**EXTRACTED DATA**
=-=-=

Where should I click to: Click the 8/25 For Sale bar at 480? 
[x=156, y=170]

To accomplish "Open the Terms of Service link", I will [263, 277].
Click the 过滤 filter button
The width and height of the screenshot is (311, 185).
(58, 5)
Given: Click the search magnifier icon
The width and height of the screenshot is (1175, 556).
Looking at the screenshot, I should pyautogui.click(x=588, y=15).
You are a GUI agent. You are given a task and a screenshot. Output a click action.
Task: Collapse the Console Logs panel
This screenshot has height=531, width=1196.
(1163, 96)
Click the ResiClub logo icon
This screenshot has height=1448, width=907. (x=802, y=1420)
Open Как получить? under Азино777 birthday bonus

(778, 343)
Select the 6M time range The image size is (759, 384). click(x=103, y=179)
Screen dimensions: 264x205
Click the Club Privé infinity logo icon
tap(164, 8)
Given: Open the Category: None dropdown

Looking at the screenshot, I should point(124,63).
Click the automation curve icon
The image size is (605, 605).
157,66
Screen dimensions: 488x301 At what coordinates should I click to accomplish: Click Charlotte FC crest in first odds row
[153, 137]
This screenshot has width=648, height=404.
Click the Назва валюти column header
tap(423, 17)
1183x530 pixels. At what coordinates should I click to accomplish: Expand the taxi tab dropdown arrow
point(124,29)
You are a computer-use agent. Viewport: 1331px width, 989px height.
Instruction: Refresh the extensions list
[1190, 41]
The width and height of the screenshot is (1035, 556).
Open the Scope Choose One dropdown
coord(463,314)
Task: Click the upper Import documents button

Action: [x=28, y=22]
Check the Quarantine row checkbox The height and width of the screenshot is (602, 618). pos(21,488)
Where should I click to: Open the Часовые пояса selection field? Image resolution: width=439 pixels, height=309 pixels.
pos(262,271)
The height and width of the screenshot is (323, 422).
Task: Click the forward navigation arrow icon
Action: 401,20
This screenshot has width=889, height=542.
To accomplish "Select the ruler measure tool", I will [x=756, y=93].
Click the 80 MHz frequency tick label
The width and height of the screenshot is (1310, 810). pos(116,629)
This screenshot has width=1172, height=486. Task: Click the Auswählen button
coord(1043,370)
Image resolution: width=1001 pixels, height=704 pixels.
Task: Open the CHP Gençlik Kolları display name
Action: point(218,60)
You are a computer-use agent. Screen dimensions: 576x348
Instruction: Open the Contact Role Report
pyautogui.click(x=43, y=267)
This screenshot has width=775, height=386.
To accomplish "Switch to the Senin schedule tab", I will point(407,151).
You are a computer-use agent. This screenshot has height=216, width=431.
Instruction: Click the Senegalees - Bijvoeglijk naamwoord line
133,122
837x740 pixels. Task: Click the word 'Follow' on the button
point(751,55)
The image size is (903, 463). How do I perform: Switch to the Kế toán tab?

=-=-=

**EXERCISE DESCRIPTION**
Please set down exactly the lines running from the one with "You are a computer-use agent. This" to the last line of the entries above, both of them included, and no others.

**RESPONSE BOX**
You are a computer-use agent. This screenshot has height=216, width=431.
Instruction: Click the Senegalees - Bijvoeglijk naamwoord line
133,122
837x740 pixels. Task: Click the word 'Follow' on the button
point(751,55)
The image size is (903, 463). How do I perform: Switch to the Kế toán tab?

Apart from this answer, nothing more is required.